Monsun di Asia Selatan – yang merupakan kunci bagi kehidupan dan pertanian lebih dari 1 miliar manusia – menjadi perhatian khusus, termasuk wilayah dengan gletser, di mana awalnya akan memicu banjir disusul kelangkaan air cenderung menjadi semakin umum seiring penyusutan gletser dan hilangnya gletser yang lebih kecil. 

Ratusan juta orang bergantung langsung pada gletser sebagai sumber air dan pertanian, dan masalah ini kemungkinan akan menjadi salah satu sistem air yang paling parah terdampak.

Roger Braithwaite, peneliti kehormatan senior di University of Manchester, mengatakan: “Pengukuran menunjukkan gletser di banyak bagian dunia saat ini memiliki keseimbangan massa negatif bahkan dengan suhu rata-rata global saat ini. Oleh karena itu, gletser tidak 'aman' di bawah perjanjian Paris [yang membatasi pemanasan hingga 1,5C sebagai ambisi, dan 2C sebagai batas luar].”

Meredith menambahkan gletser di seluruh dunia telah berkurang sejak 1990-an, sebuah fenomena yang tidak pernah terjadi setidaknya dalam dua milenium, dan merupakan sinyal yang jelas dari dampak pemanasan global. 

Bagi banyak komunitas di hilir, gletser pegunungan tinggi sangat penting bagi cara hidup mereka, menyediakan sumber air tawar yang dapat diandalkan untuk minum dan mengairi tanaman. Karena gletser ini terus menyusut, awalnya pencairan yang lebih kuat akan menyebabkan risiko banjir, longsor, dan tanah longsor yang lebih besar – bahaya langsung bagi mereka yang tinggal di hilir.

"Pada waktunya, penurunan ketersediaan air tawar akan menggeser risiko menjadi kekeringan.
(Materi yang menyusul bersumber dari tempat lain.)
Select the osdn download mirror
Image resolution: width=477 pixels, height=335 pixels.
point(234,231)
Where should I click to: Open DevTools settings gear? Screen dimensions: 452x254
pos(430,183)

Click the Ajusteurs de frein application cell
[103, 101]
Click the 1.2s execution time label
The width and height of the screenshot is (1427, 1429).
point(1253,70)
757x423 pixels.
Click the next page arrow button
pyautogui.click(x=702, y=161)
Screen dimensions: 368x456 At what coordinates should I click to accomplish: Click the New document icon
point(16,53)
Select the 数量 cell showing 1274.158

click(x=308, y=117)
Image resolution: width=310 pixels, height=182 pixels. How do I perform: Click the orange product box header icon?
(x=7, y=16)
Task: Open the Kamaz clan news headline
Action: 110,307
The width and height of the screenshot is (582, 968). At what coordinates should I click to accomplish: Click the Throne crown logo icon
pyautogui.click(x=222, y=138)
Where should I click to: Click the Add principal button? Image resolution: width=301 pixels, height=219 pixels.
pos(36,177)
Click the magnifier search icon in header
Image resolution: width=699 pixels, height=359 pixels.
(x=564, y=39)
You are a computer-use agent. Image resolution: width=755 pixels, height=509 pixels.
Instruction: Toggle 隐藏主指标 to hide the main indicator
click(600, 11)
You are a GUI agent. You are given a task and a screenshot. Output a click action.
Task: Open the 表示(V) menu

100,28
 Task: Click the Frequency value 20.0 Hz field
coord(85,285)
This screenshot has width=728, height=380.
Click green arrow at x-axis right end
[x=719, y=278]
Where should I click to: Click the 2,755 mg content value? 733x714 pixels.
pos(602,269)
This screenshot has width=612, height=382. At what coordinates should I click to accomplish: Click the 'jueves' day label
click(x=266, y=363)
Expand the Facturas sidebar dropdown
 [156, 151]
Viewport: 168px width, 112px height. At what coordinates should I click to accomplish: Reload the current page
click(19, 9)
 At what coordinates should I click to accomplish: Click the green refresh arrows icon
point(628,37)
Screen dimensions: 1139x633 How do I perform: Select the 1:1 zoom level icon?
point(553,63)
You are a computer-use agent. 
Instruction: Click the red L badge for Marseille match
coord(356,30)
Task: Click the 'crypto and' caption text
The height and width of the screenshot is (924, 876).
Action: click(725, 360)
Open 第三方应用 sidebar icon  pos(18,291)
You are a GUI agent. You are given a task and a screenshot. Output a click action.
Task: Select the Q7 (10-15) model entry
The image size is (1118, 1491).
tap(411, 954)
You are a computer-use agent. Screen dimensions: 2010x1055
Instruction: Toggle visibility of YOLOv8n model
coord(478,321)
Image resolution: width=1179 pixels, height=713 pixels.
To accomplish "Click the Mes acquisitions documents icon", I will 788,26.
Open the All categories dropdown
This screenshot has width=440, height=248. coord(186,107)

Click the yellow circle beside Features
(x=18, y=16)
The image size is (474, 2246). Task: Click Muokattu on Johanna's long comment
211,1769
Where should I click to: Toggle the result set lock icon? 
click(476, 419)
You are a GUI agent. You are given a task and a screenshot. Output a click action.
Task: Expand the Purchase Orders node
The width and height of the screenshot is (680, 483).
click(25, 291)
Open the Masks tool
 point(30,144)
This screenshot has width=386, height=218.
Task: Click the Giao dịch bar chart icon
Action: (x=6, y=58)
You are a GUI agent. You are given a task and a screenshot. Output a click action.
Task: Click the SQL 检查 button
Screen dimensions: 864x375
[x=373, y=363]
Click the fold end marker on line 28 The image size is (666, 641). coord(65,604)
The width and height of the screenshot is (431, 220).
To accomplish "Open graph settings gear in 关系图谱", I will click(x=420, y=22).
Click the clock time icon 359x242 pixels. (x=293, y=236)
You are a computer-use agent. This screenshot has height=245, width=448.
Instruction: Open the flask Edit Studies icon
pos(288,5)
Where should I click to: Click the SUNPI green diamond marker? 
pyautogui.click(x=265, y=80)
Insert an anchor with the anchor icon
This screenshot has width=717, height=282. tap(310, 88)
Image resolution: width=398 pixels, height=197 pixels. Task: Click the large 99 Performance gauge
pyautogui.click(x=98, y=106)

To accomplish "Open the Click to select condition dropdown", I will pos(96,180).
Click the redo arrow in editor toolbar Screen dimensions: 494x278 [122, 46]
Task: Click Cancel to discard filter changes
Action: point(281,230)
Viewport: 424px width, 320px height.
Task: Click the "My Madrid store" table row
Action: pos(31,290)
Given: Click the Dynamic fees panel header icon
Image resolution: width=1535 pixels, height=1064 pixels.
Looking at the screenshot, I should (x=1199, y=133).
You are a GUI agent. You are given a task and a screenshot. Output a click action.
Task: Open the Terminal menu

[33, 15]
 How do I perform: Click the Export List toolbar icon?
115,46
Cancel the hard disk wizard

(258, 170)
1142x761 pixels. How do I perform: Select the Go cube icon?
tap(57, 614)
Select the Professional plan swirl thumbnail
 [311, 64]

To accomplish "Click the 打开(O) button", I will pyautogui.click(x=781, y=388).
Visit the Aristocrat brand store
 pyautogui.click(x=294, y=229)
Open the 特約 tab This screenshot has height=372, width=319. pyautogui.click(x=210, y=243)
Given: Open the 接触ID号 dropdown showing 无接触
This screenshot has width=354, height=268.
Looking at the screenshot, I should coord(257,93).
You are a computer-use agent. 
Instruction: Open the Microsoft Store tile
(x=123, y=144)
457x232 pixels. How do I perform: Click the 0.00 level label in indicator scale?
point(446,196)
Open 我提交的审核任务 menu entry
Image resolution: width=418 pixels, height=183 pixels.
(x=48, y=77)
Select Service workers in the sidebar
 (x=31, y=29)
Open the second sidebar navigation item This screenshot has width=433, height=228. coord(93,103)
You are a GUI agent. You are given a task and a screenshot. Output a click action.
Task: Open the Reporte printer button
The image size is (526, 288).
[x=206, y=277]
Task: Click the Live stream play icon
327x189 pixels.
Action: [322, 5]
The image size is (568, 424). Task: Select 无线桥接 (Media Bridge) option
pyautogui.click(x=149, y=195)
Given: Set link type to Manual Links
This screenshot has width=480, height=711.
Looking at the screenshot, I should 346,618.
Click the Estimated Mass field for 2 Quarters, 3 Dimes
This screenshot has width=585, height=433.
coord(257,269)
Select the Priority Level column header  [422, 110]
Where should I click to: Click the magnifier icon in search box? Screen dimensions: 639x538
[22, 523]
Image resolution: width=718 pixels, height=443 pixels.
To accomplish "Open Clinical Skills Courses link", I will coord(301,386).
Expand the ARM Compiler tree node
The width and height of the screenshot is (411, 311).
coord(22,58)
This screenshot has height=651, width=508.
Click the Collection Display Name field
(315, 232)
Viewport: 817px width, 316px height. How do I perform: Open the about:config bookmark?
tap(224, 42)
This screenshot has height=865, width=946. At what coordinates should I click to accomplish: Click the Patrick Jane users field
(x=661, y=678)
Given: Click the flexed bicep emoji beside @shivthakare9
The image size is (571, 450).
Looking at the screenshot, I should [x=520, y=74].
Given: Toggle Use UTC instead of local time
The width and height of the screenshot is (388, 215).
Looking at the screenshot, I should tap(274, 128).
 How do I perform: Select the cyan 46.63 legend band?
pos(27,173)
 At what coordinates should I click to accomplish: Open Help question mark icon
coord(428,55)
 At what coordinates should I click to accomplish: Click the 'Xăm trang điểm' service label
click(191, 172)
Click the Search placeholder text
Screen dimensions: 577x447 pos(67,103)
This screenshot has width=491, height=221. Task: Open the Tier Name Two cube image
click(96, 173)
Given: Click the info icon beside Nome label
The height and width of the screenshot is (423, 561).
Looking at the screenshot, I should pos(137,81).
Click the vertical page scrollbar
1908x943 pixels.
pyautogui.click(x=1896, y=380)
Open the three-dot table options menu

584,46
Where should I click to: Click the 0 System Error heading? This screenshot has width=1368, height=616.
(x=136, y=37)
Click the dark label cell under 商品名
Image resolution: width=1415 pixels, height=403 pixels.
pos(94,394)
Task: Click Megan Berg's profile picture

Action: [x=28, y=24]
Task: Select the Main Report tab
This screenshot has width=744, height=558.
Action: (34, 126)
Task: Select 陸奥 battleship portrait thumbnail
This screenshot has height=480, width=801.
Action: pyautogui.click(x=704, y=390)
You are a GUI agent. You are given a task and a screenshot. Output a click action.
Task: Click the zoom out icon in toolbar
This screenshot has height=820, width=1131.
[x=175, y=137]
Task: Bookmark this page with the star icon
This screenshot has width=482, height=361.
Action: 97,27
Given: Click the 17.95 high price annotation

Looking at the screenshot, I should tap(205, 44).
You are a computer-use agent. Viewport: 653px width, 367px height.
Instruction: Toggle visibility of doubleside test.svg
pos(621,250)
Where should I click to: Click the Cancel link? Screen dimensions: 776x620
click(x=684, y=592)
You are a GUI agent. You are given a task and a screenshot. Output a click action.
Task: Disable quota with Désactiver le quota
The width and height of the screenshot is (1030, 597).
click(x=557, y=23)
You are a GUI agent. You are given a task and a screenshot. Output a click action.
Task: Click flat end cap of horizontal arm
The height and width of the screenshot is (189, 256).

Ada jutaan orang yang tinggal di hilir sistem gletser gunung utama seperti Himalaya; ini sangat mengkhawatirkan kehidupan dan mata pencaharian mereka," jelas Meredith. 

Dampak pada sistem air telah membawa kehancuran bagi jutaan orang di seluruh dunia, memperparah kemiskinan, mengganggu masyarakat dan mengubah kehidupan menjadi perjuangan harian bagi komunitas rentan.

Di Malawi, misalnya, 1,5 juta orang bergantung pada danau terbesar kedua bernama Danau Chilwa. Walau tinggi permukaan air danau selalu fluktuaktif, saat ini frekuensinya terjadi lebih sering dan lebih ekstrem. Akibatnya, perempuan, yang paling sering bertanggung jawab untuk mengamankan air bagi keluarga, sering kali harus mengantri berjam-jam, terkadang hingga malam hari, menunggu air kembali ke level yang dapat mereka raih.